- GOAL OF THE EXERCISE: Arrange everything from the line containing "Image resolution: width=1456" down to the line containing "Action: [37, 339]" into a Markdown table with the columns Row and Text, numbering each line and skipping blank lines. Leave the pictures out.

- TASK INPUT:
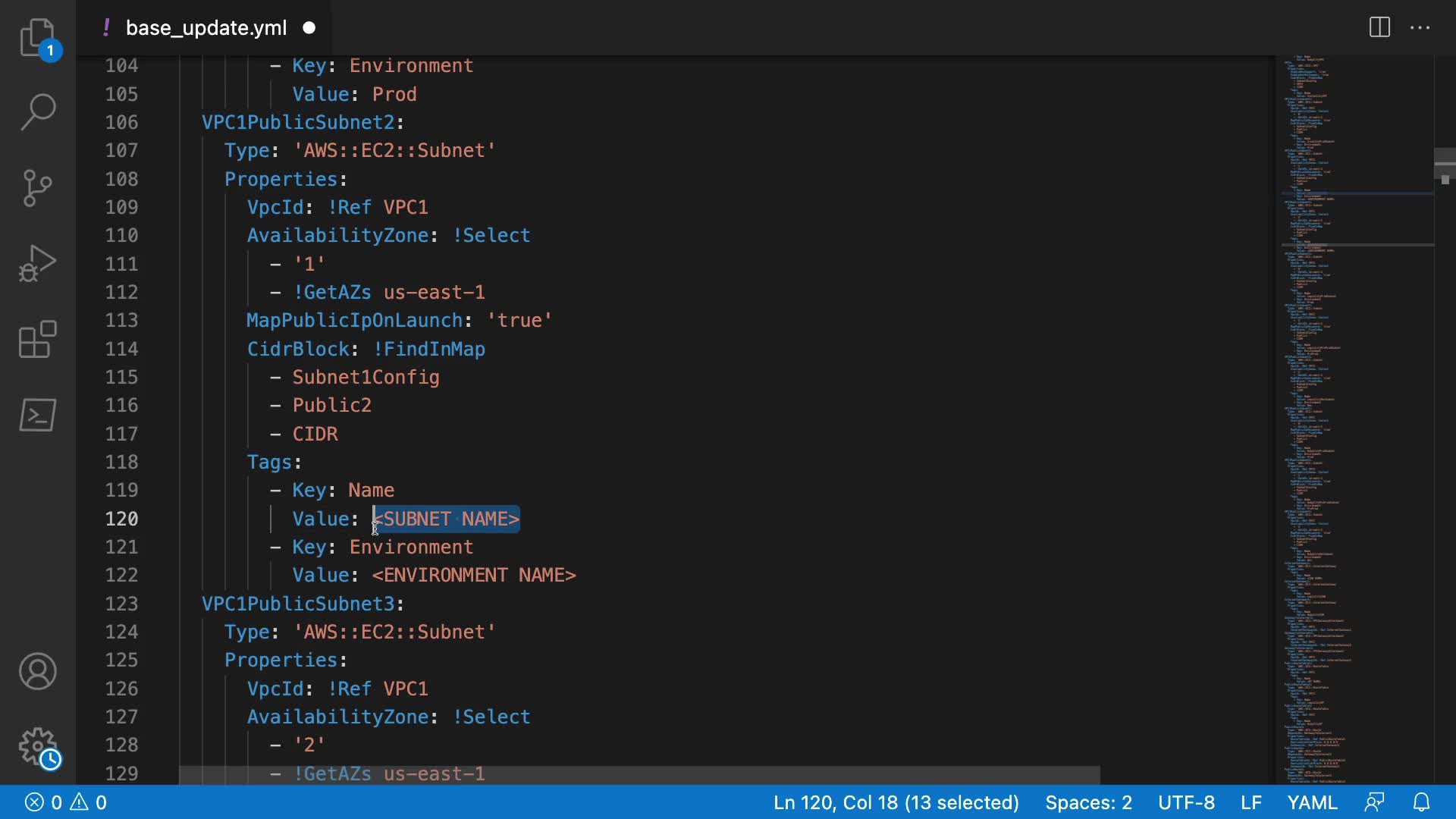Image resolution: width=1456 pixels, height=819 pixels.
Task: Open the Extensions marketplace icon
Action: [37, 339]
---
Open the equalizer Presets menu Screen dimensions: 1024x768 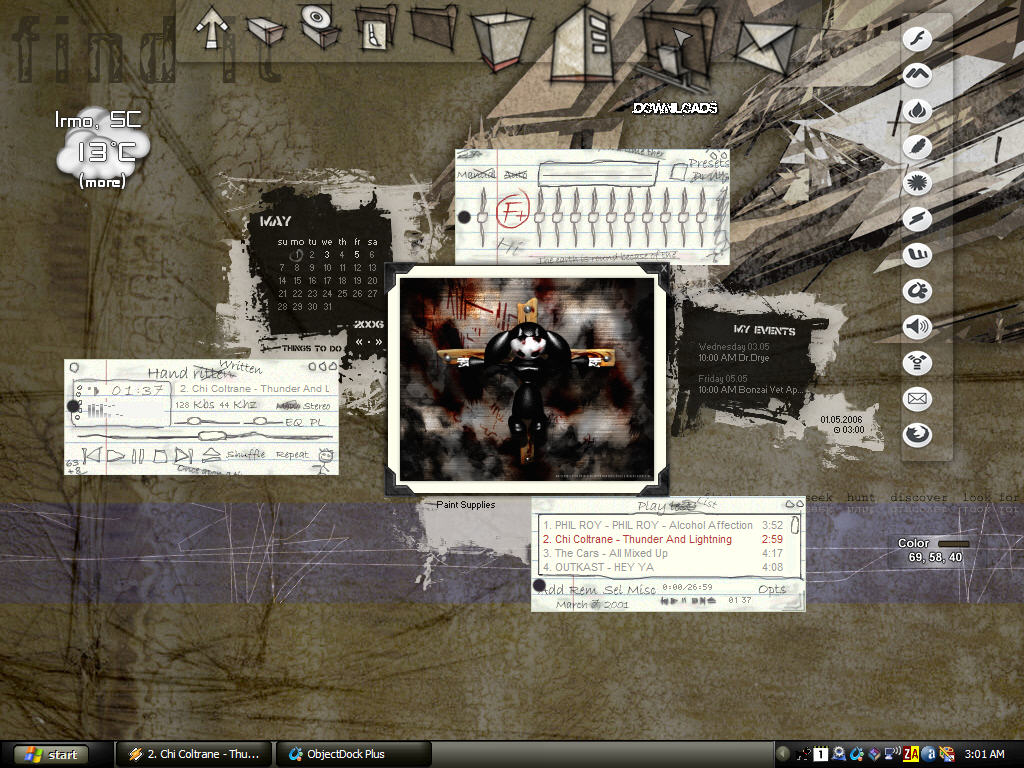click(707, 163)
---
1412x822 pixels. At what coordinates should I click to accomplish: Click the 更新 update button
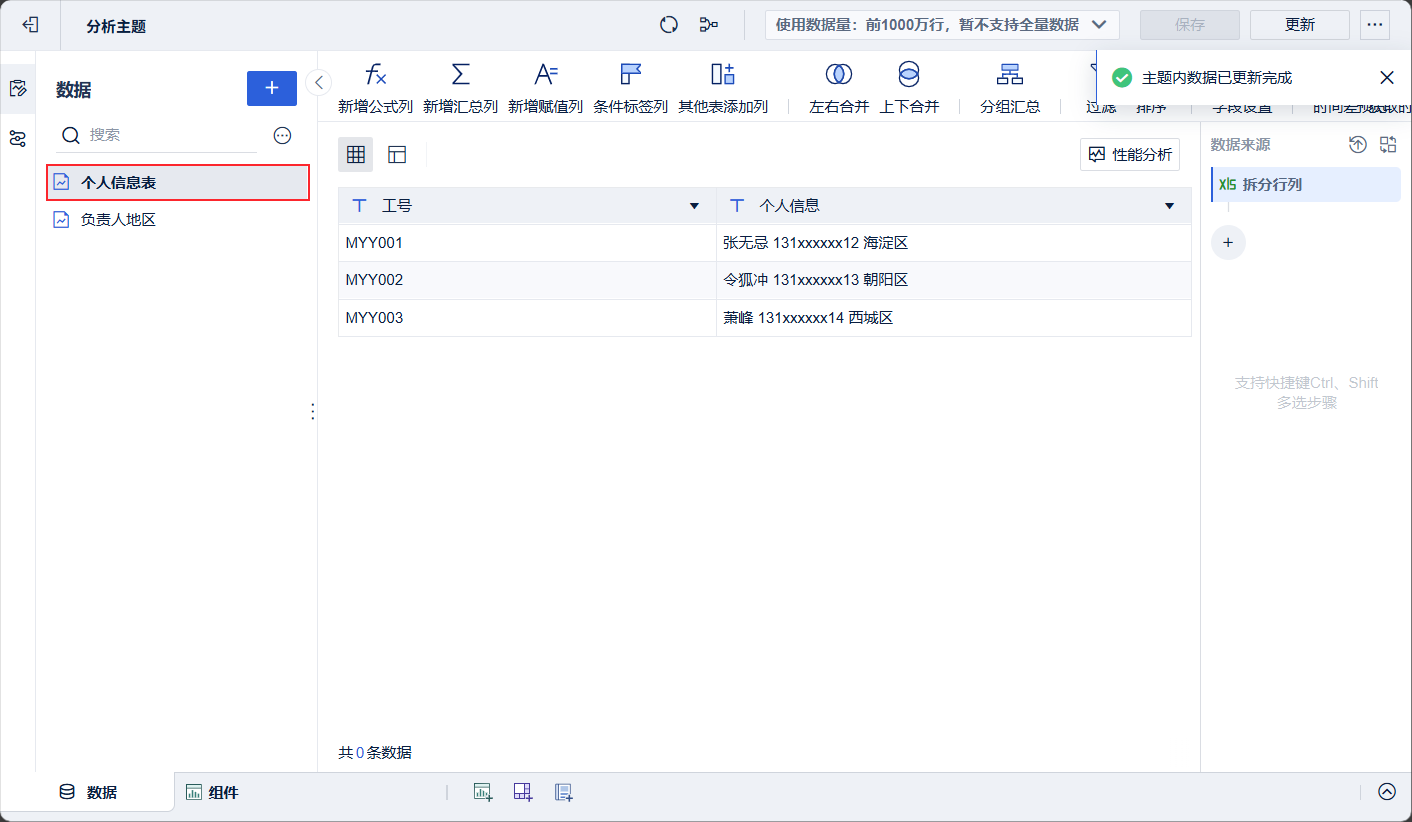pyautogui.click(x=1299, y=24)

- TASK SOLUTION:
| Row | Text |
|---|---|
| 1 | Image resolution: width=1456 pixels, height=819 pixels. |
| 2 | Task: Open the Extensions marketplace icon |
| 3 | Action: [37, 339] |